Distal duodenum, jejenum, proximal ileum

32
Q

What is derived from the caudal limb of the duodenum?

A

Distal ileum, caecum, appendix, ascending colon, proximal 2/3rds transverse colon

33
Q

What are some complications arising from midgut rotations?

A
  • Volvulus (when part of the intestine twist around itself and its supporting mesentery, resulting in bowel obstruction)
  • malrotation (may have left sided colon, or transverse colon could pass posterior to duodenum)
  • if caecum doesn’t drop, will have very short ascending colon
34
Q

When do atresia and stenosis form?

A

Failure of recanalisation (sometimes cell growth is so rapid that lumen may be partially or completely obliterated, so recanalisation must occur to restore the lumen in oesophagus, bile duct and small intestines)

Atresia is when lumen is obliterated
Stenosis is when lumen is narrowed
Common in duodenum, but may also be due to vascular accidents (ie Volvulus, malrotation)

35
Q

Is pyloric stenosis a recanalisation failure?

A

No
It is hypertrophy of the circular muscle of the pyloric sphincter
Results in projectile vomiting in infants

36
Q

What is gastroschisis?

A

Failure of closing of abdominal wall during embryonic folding, so leaves gut tube and viscera outside of the body WITHOUT a peritoneal covering
Abdominal wall defect is to the right of the umbilicus

37
Q

What is exampholos?

A

Abdominal contents herniate into umbilical cord. Viscera are covered by peritoneum and amnion.
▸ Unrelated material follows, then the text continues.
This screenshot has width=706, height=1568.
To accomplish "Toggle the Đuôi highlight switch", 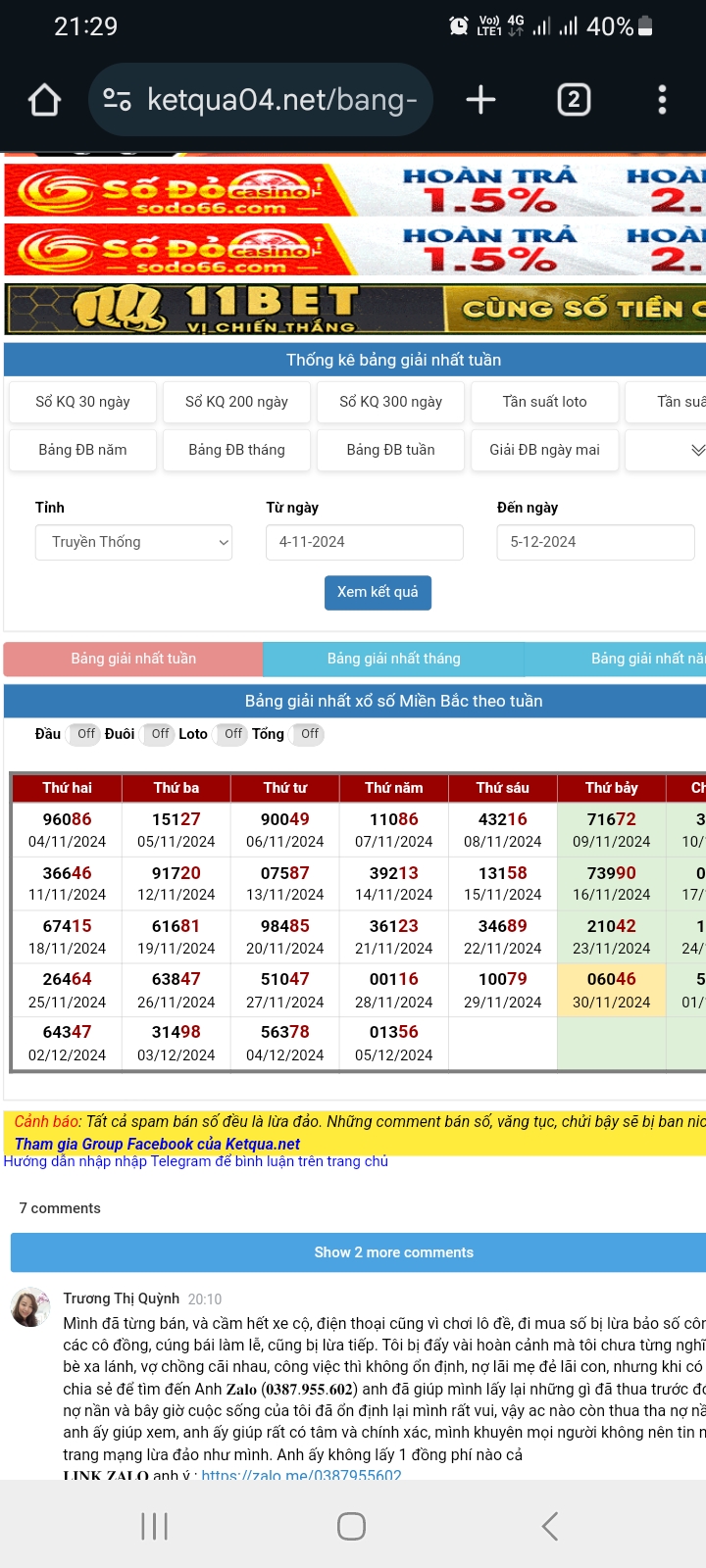I will pos(159,734).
  • differs from umbilical hernia because hernias have covering of skin and subcutaneous tissue *
38
Q

When a wedge of mesoderm grows down into the cloaca, what does it divide it into anteriorly and posteriorly?

A

Anteriorly is the urogenital sinus

Posteriorly is the anorectal canal

39
Q

How does the blood supply of the anal canal differ above and below the Pectinate line?

A

Above: inferior mesenteric artery (as its hindgut derivative)
Below: pudendal artery

40
Q

What is the innervation of the anal canal?

A

Above Pectinate line: S2,3,4 pelvic parasympathetic

Below Pectinate line: S2,3,4 pudendal nerve

41
Q

How does the epithelium of the anal canal differ above and below the Pectinate line?

A

Above: columnar
Below: stratified squamous

(Above is only sensitive to stretch, below is sensitive to temperature, touch and pain)

42
Q

Where does visceral pain of the foregut, midgut and hindgut localise to?

A

Visceral pain is poorly localised.
Foregut pain localises to epigastric region
Midgut pain localises to periumbilical region (eg appendicitis)
Hindgut pain localises to suprapubic area

Parietal pain is more localised as it has somatic innervation

43
Q

What does the ventral mesentery become?

A
Lesser omentum (lesser curvature of stomach to liver)
Falciform ligament (liver to ventral body wall)
44
Q

What is Meckel’s diverticulum?

A

Congenital bulge of the ileum due to incomplete obliteration of the Vitelline duct.